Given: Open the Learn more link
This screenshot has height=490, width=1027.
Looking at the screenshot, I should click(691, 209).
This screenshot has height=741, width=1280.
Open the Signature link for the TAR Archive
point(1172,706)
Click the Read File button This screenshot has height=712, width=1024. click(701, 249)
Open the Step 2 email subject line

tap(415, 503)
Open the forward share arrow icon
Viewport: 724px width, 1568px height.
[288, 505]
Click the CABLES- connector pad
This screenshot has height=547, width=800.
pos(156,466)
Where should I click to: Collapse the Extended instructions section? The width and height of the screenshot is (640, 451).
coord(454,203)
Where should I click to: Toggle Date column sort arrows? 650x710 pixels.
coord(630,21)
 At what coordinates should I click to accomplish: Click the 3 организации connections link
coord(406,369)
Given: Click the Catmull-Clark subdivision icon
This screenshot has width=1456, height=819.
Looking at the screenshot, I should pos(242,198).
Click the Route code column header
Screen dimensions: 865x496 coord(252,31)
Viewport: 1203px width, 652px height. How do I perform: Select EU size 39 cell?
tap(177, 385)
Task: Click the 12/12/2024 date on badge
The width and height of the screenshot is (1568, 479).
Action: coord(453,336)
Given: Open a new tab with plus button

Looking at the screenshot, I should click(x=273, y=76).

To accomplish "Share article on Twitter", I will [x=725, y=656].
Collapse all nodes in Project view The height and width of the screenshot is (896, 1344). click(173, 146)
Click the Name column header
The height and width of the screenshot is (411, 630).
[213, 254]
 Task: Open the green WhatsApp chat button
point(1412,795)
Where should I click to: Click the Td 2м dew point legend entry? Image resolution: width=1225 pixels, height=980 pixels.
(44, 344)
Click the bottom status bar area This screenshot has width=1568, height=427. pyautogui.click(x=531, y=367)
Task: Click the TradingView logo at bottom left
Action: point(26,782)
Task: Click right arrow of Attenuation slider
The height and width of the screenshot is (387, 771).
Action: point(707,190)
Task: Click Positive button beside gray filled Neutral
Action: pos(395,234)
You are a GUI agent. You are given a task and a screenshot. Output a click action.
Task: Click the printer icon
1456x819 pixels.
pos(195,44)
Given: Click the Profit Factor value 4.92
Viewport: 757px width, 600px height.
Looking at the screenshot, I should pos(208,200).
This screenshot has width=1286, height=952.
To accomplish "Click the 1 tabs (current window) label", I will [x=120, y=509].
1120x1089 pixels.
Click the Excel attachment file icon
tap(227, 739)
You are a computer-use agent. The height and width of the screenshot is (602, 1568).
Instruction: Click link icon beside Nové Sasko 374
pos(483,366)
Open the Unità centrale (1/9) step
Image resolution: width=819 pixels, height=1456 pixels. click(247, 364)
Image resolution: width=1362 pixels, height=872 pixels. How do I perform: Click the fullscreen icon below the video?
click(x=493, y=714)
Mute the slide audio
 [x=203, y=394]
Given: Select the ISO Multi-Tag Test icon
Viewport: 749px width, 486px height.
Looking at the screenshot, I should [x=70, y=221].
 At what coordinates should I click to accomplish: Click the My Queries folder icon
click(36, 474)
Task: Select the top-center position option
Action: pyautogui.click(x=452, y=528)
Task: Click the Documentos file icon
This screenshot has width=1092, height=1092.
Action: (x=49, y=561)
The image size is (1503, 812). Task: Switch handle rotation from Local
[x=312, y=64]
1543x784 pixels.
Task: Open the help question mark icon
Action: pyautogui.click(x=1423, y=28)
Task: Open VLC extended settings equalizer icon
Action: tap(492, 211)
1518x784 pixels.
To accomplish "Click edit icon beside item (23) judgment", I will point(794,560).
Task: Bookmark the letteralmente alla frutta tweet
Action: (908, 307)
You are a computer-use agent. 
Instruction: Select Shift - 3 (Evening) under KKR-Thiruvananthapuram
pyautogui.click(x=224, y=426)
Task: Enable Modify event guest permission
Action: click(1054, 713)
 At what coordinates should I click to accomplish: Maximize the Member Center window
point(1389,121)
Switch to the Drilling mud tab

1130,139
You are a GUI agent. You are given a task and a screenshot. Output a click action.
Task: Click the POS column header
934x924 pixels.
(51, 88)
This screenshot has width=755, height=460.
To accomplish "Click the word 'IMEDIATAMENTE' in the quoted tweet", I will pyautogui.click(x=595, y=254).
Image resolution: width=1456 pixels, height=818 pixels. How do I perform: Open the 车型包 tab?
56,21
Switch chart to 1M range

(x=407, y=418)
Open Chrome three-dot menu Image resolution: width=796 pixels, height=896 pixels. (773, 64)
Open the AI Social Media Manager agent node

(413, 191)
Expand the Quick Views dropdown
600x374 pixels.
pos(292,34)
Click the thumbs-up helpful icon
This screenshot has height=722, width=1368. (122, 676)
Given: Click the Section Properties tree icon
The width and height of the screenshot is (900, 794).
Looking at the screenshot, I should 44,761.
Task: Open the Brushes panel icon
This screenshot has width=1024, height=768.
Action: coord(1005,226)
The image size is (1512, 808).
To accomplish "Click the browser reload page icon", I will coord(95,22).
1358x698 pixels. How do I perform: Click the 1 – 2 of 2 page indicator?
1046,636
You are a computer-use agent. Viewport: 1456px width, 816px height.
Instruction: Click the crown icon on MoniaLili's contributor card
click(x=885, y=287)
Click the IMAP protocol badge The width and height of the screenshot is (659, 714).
+---+
§ **Aim**
Reproduce the lines of the items above verbatim, starting at the line that contains "Given: Open a new tab with plus button" and ending at the line that contains "[x=203, y=394]", with both of those lines included.

§ **Solution to the problem**
Given: Open a new tab with plus button

Looking at the screenshot, I should click(x=273, y=76).

To accomplish "Share article on Twitter", I will [x=725, y=656].
Collapse all nodes in Project view The height and width of the screenshot is (896, 1344). click(173, 146)
Click the Name column header
The height and width of the screenshot is (411, 630).
[213, 254]
 Task: Open the green WhatsApp chat button
point(1412,795)
Where should I click to: Click the Td 2м dew point legend entry? Image resolution: width=1225 pixels, height=980 pixels.
(44, 344)
Click the bottom status bar area This screenshot has width=1568, height=427. pyautogui.click(x=531, y=367)
Task: Click the TradingView logo at bottom left
Action: point(26,782)
Task: Click right arrow of Attenuation slider
The height and width of the screenshot is (387, 771).
Action: point(707,190)
Task: Click Positive button beside gray filled Neutral
Action: pos(395,234)
You are a GUI agent. You are given a task and a screenshot. Output a click action.
Task: Click the printer icon
1456x819 pixels.
pos(195,44)
Given: Click the Profit Factor value 4.92
Viewport: 757px width, 600px height.
Looking at the screenshot, I should pos(208,200).
This screenshot has width=1286, height=952.
To accomplish "Click the 1 tabs (current window) label", I will [x=120, y=509].
1120x1089 pixels.
Click the Excel attachment file icon
tap(227, 739)
You are a computer-use agent. The height and width of the screenshot is (602, 1568).
Instruction: Click link icon beside Nové Sasko 374
pos(483,366)
Open the Unità centrale (1/9) step
Image resolution: width=819 pixels, height=1456 pixels. click(247, 364)
Image resolution: width=1362 pixels, height=872 pixels. How do I perform: Click the fullscreen icon below the video?
click(x=493, y=714)
Mute the slide audio
 [x=203, y=394]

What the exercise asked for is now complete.